Autism is more common in Hispanic and Black children in the US
NEW YORK (AP) — For the first time, autism is being diagnosed more frequently in Black and Hispanic children than in white kids in the U.S., the Centers for Disease Control and Prevention said Thursday.
The CDC estimates that 1 in 36 U.S. eight-year-olds had autism by 2020. This is an increase of 1 in 44 from two years ago.
The rate of autism was higher for children of color than it was for white children. New estimates show that approximately 3% of Black, Hispanic, Asian and Pacific Islander children have autism diagnoses, as opposed to 2% of white children.
That’s a contrast to the past, when autism was most commonly diagnosed in white kids — usually in middle- or upper-income families with the means to go to autism specialists. In 2010, it was found that white children were 30% more likely to have autism than Black children, and 50% more than Hispanic kids.

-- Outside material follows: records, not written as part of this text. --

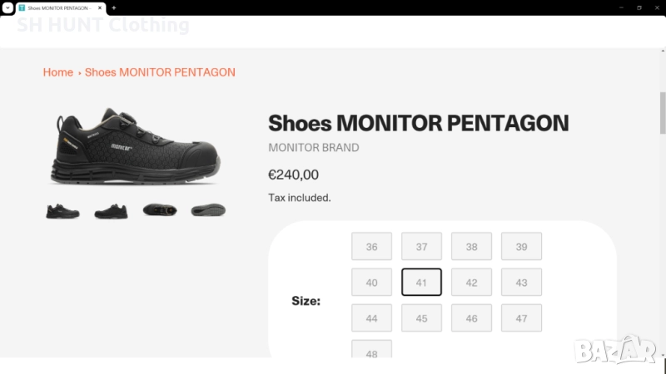This screenshot has width=666, height=374.
Task: Select the first side-view shoe thumbnail
Action: click(62, 211)
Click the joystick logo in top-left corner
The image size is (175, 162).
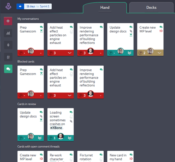click(8, 6)
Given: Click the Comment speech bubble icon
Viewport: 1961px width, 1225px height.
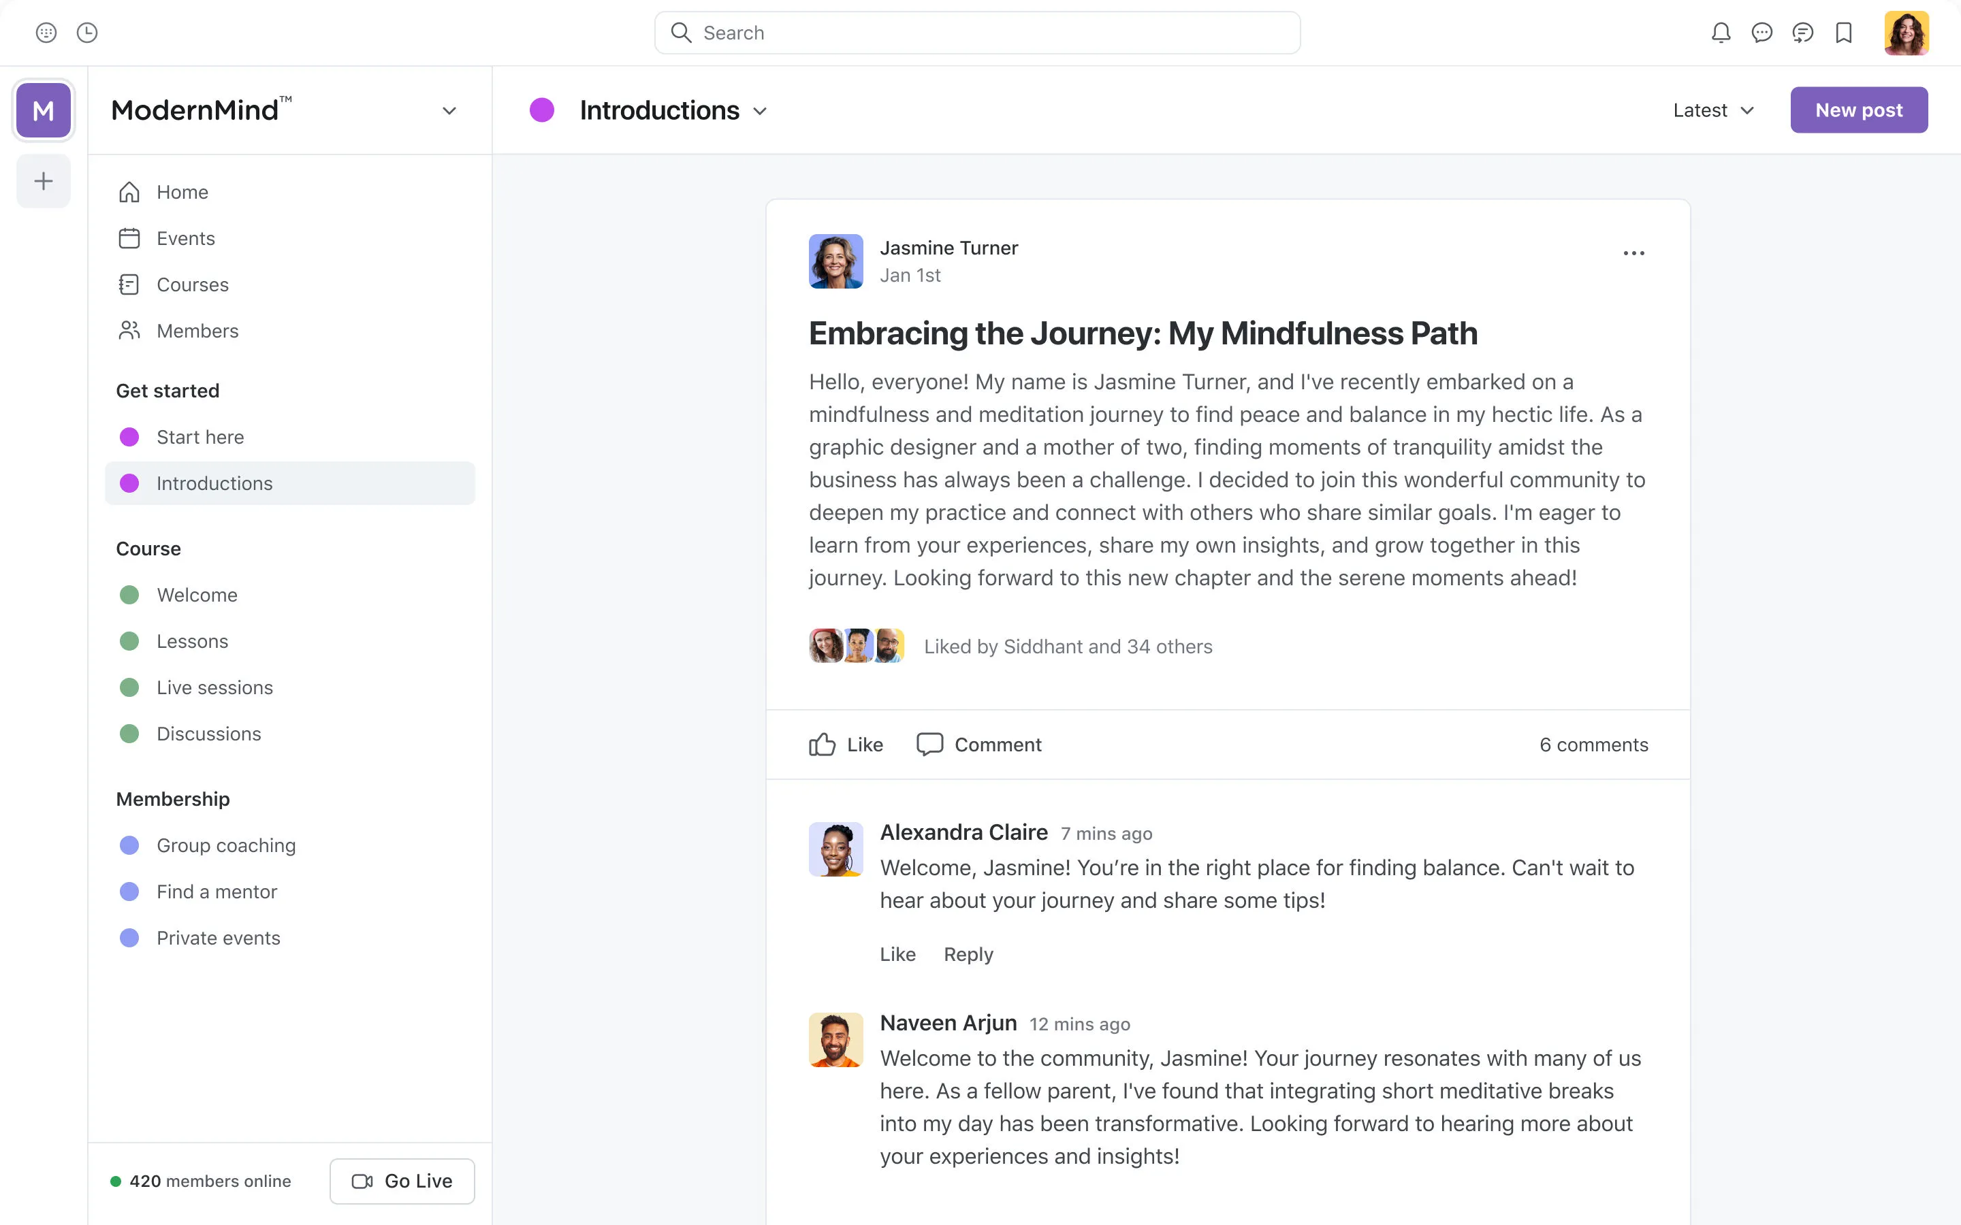Looking at the screenshot, I should [929, 744].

Experts attribute the improvement to better screening and autism services for all children, as well as increased advocacy and awareness for Black and Hispanic families.
The increase is from “this rush to catch up,” said David Mandell, a University of Pennsylvania psychiatry professor.
It’s still not clear if Hispanic and Black children with autism are receiving the same level of support as their white counterparts. A study The January 2017 study found that Hispanic and Black children had less access to services for autism than their white counterparts during the 2017-2018 academic school year.
Autism is a form of developmental disability that results from brain differences. Many symptoms can overlap with other diagnoses. They may include learning and language delays, emotional withdrawal and a need for routine. Scientists believe that genetics may play a role, but it is not known why this would be more common in certain racial and ethnic groups.
The diagnosis was used for decades to describe children who had difficulty communicating or socializing with others and kids with unusual, repetitive behavior. But around 30 years ago, the term became shorthand for a group of milder, related conditions known as ″autism spectrum disorders.”
There are no biological or blood tests to diagnose it. It’s diagnosed by making judgments about a child’s behavior.
Because most autism cases are diagnosed around this age, the CDC reviews health and school records in 11 US states. While other researchers may have their own estimates of autism, experts agree that the CDC’s is the most reliable and is the gold standard.
Autism has been increasing over the past decades, and is still more prevalent in boys than it is among girls. The latest study found that autism was diagnosed in more than 1% (8-year-old) of girls.
A second CDC report was released Thursday, and it looked at autism prevalence in children as young as four years old. Kelly Shaw, who manages the CDC Autism Tracking Project, said that this research is vital because autism diagnoses are occurring at younger ages.
Rose Donohue from Washington University, a psychiatrist, stated that historically, autism has been diagnosed later in black children than it is in whites. The study of 4-year olds also found that autism was much less common in white children than it was in black, Hispanic, Asian and Pacific Islander families in 2020.
However, the 4-year-olds were less likely than children in the past to have been tested for autism. Shaw stated that the reason for this was likely because of interruptions in child-care and medical services during the COVID-19 pandemic.